Several individuals were admitted to hospitals in and around Washington, D.C. amid the rioting that occurred Wednesday at the Capitol, according to a spokesperson from the District of Columbia Fire and Emergency Medical Services Department, in today's bite-sized hospital and health industry news from Maryland, Texas, and Washington, D.C.

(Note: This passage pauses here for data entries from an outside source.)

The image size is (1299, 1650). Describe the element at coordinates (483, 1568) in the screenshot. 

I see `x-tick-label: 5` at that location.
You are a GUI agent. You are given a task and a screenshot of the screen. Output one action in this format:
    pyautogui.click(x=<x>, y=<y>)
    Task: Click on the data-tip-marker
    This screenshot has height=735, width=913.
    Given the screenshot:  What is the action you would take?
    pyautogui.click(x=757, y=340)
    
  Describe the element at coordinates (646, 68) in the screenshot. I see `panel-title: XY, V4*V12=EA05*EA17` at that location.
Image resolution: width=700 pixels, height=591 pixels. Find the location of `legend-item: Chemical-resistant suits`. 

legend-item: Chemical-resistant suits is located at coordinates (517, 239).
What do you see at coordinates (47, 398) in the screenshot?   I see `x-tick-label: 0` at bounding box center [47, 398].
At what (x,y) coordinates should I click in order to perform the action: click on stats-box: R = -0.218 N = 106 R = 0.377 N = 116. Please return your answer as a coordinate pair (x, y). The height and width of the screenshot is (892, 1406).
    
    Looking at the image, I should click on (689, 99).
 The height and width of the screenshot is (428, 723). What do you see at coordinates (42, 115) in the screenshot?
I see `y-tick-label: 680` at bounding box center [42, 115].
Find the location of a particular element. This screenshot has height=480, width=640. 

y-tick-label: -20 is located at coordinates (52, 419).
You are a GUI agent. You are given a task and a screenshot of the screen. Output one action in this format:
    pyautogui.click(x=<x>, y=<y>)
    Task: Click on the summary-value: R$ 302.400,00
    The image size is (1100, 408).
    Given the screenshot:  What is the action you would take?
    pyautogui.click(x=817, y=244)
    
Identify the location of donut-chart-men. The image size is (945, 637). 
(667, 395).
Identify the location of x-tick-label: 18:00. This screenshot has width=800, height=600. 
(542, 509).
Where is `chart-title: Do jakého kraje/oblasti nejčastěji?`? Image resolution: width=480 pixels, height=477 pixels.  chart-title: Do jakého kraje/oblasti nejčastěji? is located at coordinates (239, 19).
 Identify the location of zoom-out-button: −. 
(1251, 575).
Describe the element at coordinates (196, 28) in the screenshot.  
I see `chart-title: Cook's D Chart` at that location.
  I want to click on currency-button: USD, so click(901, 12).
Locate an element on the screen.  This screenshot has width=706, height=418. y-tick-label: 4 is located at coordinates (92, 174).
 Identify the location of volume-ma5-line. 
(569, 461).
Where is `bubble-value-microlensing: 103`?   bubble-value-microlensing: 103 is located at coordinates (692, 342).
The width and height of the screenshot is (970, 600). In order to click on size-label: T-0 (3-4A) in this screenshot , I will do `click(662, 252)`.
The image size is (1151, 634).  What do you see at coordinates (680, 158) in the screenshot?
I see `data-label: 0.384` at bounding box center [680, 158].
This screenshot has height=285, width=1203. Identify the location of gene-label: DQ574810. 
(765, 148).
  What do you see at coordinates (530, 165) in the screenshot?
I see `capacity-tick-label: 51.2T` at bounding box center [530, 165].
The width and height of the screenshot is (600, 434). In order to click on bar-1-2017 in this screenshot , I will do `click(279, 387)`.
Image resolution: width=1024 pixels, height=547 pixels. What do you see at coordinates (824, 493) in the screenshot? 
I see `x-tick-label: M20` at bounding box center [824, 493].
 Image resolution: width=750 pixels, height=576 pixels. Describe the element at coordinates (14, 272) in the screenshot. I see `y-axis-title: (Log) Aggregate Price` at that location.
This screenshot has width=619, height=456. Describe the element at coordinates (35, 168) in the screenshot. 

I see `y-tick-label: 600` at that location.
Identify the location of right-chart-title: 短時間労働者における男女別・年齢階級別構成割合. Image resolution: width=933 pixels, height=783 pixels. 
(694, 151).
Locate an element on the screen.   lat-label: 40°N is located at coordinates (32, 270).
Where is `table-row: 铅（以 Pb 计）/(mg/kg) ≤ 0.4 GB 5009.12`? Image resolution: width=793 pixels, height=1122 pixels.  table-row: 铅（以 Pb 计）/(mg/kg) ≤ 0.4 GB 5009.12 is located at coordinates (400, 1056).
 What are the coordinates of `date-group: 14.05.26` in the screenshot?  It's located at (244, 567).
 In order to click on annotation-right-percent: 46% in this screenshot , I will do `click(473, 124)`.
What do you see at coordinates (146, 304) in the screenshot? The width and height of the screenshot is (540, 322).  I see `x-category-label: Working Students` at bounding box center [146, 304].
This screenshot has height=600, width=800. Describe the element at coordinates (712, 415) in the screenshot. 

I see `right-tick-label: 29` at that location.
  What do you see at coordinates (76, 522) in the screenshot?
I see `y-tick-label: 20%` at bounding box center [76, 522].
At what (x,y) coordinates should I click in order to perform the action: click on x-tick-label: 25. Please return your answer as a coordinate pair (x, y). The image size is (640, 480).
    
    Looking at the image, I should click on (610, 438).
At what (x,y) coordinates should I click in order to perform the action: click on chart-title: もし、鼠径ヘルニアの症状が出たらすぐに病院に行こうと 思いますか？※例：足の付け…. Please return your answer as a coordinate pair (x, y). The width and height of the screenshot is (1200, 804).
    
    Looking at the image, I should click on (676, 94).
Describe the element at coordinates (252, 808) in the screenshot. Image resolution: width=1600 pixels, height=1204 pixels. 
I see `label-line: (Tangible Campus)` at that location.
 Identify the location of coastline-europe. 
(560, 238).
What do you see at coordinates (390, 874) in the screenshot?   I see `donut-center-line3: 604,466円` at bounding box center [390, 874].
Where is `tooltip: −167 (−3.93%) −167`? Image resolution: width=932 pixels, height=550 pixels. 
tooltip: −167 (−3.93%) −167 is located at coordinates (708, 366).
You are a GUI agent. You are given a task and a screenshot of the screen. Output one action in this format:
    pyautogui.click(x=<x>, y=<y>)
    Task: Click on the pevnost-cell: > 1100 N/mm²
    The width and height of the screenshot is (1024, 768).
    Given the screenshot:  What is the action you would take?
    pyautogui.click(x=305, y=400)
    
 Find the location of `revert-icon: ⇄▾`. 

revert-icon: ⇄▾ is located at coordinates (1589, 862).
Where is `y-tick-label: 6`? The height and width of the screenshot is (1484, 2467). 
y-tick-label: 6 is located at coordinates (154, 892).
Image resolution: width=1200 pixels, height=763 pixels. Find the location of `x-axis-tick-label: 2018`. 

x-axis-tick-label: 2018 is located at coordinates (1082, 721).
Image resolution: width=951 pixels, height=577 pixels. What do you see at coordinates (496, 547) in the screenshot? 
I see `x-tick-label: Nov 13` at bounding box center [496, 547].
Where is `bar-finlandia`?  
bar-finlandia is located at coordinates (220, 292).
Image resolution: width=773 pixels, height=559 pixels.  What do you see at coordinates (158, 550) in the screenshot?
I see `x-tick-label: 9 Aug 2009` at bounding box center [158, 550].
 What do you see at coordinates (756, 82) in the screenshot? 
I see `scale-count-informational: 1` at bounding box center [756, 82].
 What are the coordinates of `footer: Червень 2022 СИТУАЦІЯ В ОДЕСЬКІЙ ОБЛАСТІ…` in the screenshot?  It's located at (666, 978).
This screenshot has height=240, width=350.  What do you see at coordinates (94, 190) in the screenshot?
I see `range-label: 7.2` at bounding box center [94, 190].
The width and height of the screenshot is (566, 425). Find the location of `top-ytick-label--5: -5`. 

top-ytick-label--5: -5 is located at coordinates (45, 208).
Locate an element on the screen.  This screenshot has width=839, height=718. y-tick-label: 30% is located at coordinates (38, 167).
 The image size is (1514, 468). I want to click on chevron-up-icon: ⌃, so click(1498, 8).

- Washington, D.C.: Several individuals were admitted to hospitals in and around Washington, D.C. amid the rioting that occurred Wednesday at the Capitol, according to a spokesperson from the District of Columbia Fire and Emergency Medical Services Department. The spokesperson declined to share specifics on how many people were admitted and to which hospitals they were taken, citing patient privacy laws. However, Metropolitan Police Department Chief Robert Contee on Wednesday confirmed that four people died and at least 14 Capitol Policy officers were injured, including two who required hospitalization. According to Contee, one of the fatalities, a woman, had been shot by an officer, while the three other deaths—one woman and two men—"suffered from separate medical emergencies which resulted in their deaths." According to MedPage Today, a spokesperson for George Washington University Hospital said she had "nothing to report" on the matter, while a Howard University Hospital spokesperson said he had not heard that his hospital had admitted anyone from the Capitol (Frieden, MedPage Today, 1/6; Bogel-Burroughs and Ives, New York Times, 1/6; AP/NBC, 1/7).
- Maryland: Gov. Larry Hogan (R) on Monday announced that Maryland has launched a special enrollment period to allow uninsured residents to acquire coverage through Maryland's Affordable Care Act exchange in response to America's continuing coronavirus epidemic. The special enrollment period will run through March 15, and coverage dates will vary depending on when a person enrolls in a health plan (AP/Modern Healthcare, 1/4).
- Texas: Marc Boom, president and CEO of Houston Methodist Hospital, in an email sent last week to employees wrote that workers will receive a $500 bonus in March as a "thank you" for their "perseverance throughout a difficult 2020," as long as they've received a Covid-19 vaccine. Boom added that while the hospital does not currently require employees to get vaccinated against Covid-19, the hospital eventually will require vaccination for the majority of its workers (Guzman, "Changing America," The Hill, 1/5).